C’est le portrait qui se dégage de l’étude commandée conjointement par Investissement Québec International, Montréal International et Québec International.
Les filiales étrangères et les entreprises canadiennes d’une autre province investissent près de 3 fois plus par employé que la moyenne des entreprises québécoises en recherche et développement. Elles créeraient d’ailleurs 1,7 fois plus de valeur par employé, toujours selon le rapport.
Elles jouent également un rôle clé dans notre balance commerciale, tandis qu’elles représentent plus de la moitié (56 %) des exportations du Québec.
Elles emploient également près de 500 000 travailleurs.
Les quelque 3900 filiales qui ont des activités au Québec contribuent à l’économie locale, même si leur siège social n’est pas dans la province, insiste le président d’Investissement Québec International, Hubert Bolduc, en entrevue.
«On pense que, dans un contexte où les gens ont peut-être parfois une mauvaise perception des entreprises étrangères au Québec, (il faut) rappeler qu’elles sont importantes», souligne-t-il.
Il donne l’exemple du secteur de l’aluminium, tandis que la société australienne Rio Tinto et le producteur américain Alcoa sont des entreprises importantes dans l’économie locale du Saguenay-Lac-Saint-Jean.
«On oublie que Rio Tinto est une entreprise étrangère, affirme M. Bolduc.

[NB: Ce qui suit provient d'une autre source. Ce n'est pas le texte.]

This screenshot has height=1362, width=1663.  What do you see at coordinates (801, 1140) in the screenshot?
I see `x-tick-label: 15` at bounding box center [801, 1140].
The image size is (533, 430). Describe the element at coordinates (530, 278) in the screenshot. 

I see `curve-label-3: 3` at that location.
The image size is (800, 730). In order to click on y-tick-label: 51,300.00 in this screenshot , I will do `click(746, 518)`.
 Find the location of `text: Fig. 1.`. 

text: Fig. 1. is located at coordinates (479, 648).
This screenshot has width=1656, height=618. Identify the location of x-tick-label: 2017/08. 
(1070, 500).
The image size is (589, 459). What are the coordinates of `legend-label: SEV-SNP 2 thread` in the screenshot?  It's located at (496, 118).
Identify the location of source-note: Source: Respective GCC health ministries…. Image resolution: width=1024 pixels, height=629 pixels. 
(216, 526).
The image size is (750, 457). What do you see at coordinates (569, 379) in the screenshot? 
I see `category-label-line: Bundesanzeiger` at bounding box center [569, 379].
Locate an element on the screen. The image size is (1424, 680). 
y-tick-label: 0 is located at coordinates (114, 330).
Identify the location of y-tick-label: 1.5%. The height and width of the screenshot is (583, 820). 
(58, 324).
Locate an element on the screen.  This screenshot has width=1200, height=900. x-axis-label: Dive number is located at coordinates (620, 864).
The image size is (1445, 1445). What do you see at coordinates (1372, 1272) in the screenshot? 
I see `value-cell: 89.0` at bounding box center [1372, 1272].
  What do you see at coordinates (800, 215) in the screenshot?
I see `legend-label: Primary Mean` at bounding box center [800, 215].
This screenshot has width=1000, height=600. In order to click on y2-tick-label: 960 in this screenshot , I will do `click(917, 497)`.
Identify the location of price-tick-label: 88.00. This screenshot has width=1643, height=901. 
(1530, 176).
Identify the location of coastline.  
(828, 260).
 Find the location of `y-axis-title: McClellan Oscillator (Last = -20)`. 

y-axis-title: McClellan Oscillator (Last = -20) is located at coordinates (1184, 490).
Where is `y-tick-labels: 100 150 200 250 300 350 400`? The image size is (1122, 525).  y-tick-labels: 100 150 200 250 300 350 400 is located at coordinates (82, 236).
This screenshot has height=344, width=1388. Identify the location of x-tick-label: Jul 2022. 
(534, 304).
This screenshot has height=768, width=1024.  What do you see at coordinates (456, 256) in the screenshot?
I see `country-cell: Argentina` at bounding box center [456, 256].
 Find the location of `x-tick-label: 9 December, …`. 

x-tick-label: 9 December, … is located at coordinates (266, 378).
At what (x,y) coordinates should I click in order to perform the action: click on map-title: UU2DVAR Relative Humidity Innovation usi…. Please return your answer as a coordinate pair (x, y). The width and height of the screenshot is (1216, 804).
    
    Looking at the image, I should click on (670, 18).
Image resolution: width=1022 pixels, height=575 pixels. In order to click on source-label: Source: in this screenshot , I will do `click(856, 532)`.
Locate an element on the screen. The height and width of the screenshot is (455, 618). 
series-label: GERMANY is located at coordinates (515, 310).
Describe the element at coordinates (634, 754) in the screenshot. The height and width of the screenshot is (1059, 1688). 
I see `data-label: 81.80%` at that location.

On est fier d’en parler (des filiales), mais il faut se rappeler leurs origines.»
Un faux débat
Opposer les entreprises étrangères aux PME locales est un faux débat, selon le président-directeur général de Montréal International, Stéphane Paquet. «Ce sont des écosystèmes qui se parlent.»
Les filiales sont d’importants donneurs d’ordres pour les entreprises locales, ajoute-t-il. «Pour la PME, sa façon d’exporter, ce sont les filiales étrangères.»
Les entreprises étrangères viennent souvent combler une expertise manquante au Québec, qui permet de «combler la chaîne de valeur», ajoute le président-directeur général de Québec International, Carl Viel.
«Je donne toujours cet exemple: on a la pomme de l’île d’Orléans, mais on réalise qu’il nous manque une assiette en aluminium.
«Quand on a des entreprises qui arrivent dans une chaîne de valeur, on voit qu’il y a une croissance beaucoup plus vite après pour les autres acteurs», enchaîne M. Viel.
Les filiales semblent également bien se porter, selon un sondage de la firme Aviseo réalisé dans le cadre du rapport.
Près de la moitié (51 %) des filiales ont augmenté leurs effectifs au cours des trois dernières années. La très grande majorité (88 %) a réalisé des investissements récemment.